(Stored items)
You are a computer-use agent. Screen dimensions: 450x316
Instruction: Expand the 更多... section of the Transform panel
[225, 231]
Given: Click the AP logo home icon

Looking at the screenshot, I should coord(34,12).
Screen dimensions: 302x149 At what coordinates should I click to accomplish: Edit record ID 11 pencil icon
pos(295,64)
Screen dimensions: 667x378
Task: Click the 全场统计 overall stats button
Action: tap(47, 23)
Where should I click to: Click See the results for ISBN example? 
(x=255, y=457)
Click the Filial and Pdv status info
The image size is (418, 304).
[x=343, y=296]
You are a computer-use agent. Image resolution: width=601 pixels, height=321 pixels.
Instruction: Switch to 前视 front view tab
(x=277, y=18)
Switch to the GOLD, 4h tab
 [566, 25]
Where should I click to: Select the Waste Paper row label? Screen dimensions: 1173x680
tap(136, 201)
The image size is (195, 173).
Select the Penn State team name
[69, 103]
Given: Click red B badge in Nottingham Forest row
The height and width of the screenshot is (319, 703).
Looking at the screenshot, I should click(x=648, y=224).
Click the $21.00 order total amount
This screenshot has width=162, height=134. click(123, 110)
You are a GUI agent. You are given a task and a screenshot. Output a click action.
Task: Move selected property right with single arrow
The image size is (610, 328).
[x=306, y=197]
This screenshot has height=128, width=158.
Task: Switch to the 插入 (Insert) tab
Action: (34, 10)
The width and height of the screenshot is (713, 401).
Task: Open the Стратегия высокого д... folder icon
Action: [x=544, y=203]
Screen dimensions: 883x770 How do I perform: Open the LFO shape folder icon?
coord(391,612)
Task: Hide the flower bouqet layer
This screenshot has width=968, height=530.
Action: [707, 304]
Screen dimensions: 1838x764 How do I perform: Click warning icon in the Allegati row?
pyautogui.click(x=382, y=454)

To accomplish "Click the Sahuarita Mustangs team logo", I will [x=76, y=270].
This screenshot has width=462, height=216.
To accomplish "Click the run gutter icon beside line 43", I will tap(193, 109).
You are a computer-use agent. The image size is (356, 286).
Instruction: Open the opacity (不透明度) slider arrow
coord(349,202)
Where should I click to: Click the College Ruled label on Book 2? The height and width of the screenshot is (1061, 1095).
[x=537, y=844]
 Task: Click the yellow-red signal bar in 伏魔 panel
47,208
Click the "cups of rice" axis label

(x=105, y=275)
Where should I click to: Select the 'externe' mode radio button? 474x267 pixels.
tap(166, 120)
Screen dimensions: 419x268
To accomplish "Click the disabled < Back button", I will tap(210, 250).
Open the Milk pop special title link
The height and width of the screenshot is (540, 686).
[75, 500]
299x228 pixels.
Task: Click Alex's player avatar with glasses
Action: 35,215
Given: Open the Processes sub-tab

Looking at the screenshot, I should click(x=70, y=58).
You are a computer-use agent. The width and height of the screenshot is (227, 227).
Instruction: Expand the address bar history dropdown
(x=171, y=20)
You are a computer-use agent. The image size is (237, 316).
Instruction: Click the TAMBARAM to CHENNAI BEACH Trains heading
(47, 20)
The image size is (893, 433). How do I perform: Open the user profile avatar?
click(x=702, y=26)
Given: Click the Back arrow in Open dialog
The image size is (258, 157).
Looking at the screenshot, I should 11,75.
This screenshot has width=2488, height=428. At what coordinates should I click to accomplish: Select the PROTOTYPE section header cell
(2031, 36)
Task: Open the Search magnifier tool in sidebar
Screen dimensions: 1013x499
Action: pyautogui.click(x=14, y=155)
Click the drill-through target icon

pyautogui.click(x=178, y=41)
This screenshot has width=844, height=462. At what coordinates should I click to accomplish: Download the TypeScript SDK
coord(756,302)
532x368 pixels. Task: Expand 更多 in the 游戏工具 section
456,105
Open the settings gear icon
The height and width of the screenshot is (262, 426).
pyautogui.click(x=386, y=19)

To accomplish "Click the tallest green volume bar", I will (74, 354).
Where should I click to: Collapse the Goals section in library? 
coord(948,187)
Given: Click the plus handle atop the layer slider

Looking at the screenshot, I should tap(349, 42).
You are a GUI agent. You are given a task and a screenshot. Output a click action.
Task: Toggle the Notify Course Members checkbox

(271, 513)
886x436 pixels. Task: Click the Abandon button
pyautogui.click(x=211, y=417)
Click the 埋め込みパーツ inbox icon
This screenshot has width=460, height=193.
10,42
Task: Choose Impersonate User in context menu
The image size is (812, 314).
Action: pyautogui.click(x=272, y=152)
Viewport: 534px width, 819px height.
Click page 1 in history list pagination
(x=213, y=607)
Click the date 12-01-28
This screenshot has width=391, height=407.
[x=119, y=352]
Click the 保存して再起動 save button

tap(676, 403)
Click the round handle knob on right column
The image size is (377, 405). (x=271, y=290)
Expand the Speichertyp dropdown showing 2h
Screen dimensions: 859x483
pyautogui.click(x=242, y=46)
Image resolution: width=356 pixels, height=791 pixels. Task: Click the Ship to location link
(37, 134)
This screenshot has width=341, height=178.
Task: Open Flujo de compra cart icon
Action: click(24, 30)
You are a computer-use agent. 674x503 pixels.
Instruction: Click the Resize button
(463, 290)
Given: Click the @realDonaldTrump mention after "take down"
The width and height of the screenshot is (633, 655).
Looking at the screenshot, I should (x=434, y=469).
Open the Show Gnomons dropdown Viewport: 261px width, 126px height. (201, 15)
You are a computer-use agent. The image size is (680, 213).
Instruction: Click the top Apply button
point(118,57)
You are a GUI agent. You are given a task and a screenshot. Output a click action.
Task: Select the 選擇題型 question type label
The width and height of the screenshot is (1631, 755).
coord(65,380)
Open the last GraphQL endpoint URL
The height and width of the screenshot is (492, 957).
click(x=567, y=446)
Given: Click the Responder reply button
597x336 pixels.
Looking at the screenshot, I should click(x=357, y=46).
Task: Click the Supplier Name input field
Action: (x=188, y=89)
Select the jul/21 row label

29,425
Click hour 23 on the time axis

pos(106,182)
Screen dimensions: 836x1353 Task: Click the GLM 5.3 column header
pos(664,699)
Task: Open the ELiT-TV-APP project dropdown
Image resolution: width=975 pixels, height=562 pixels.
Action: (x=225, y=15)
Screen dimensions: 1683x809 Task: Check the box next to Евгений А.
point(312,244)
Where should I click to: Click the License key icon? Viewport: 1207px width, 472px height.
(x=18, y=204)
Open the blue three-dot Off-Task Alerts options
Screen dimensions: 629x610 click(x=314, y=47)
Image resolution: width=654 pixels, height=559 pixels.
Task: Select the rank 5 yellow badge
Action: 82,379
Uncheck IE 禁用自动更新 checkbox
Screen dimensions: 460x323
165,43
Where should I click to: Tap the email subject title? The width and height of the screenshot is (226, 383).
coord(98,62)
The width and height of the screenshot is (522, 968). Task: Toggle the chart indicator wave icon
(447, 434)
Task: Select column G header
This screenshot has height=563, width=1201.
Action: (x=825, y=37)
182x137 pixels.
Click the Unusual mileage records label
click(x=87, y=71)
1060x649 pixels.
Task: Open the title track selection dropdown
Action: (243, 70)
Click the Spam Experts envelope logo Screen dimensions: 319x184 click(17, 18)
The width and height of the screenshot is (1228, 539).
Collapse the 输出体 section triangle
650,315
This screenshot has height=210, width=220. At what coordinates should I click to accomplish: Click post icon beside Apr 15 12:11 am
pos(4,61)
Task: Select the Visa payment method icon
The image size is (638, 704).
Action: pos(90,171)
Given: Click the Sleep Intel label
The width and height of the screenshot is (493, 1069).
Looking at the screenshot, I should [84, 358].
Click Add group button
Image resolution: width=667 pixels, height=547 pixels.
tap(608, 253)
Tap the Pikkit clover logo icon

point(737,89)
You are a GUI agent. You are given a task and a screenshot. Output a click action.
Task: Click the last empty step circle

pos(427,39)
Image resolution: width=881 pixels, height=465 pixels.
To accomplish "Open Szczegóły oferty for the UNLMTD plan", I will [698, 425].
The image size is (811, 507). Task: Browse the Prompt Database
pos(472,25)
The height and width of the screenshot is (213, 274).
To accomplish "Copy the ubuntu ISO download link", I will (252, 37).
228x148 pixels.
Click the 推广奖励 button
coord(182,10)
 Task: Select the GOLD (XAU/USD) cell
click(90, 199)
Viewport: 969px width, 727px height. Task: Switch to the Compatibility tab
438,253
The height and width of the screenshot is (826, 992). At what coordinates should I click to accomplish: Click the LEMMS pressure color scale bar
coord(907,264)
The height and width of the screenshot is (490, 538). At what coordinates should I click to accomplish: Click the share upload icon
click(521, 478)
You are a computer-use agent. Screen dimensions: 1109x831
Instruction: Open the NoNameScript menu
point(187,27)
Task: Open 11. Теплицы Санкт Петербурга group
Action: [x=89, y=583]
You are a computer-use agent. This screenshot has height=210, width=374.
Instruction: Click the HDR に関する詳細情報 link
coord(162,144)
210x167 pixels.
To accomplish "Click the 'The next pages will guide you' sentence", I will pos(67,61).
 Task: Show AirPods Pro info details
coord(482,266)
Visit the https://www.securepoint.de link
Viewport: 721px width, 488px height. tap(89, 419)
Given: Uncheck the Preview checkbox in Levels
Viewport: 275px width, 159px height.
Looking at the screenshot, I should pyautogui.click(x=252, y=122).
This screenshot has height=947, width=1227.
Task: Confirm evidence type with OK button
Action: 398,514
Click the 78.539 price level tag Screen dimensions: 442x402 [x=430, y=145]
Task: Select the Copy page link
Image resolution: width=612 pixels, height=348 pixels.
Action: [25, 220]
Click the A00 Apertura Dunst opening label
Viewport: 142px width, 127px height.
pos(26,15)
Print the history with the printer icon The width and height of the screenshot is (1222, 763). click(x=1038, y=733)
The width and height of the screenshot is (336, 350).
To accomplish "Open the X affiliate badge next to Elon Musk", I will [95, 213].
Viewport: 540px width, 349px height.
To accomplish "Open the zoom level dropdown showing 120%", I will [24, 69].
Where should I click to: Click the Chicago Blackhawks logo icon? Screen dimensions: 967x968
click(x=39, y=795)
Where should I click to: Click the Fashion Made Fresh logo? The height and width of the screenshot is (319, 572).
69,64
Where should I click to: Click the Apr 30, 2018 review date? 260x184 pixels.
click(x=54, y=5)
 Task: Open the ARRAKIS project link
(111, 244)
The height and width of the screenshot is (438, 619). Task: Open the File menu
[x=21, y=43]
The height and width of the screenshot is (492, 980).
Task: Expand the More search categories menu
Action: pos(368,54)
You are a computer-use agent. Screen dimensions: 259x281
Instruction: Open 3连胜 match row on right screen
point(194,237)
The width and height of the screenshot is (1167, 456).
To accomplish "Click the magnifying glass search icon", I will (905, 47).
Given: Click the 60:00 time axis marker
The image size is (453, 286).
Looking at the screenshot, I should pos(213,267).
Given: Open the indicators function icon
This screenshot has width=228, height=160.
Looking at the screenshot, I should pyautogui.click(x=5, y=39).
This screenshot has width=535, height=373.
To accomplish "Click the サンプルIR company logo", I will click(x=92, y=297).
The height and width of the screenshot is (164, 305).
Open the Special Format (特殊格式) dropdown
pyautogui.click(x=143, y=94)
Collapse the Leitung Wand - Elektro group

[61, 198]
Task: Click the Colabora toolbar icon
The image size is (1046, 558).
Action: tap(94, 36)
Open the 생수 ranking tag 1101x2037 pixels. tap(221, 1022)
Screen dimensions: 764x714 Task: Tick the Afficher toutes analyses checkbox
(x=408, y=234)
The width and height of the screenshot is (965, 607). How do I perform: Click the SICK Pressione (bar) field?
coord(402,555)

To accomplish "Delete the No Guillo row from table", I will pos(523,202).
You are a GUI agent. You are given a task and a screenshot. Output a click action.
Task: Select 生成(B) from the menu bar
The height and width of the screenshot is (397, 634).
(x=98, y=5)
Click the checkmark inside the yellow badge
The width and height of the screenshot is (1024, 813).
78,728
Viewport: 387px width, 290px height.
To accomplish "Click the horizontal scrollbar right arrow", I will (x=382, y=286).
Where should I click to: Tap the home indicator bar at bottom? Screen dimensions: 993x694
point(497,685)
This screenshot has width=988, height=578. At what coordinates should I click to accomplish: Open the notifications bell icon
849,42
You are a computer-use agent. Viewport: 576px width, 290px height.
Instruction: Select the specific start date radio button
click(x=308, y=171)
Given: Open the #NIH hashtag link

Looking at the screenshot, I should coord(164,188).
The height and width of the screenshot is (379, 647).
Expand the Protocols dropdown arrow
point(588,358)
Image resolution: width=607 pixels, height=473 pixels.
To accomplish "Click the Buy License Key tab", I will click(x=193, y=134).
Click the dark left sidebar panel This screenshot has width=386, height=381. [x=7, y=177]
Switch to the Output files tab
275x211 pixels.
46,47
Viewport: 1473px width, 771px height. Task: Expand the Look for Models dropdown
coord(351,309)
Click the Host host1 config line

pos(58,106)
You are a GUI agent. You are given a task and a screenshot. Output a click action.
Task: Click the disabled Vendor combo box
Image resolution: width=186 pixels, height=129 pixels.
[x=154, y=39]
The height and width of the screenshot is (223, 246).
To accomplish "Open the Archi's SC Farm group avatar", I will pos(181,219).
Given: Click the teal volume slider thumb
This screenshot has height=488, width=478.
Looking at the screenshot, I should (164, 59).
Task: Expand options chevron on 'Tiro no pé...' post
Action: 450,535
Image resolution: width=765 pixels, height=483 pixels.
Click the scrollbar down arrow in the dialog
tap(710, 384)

# [Work item]
Produce the number of lines in the data containing the string "from", with nothing added.

# [Answer box]
2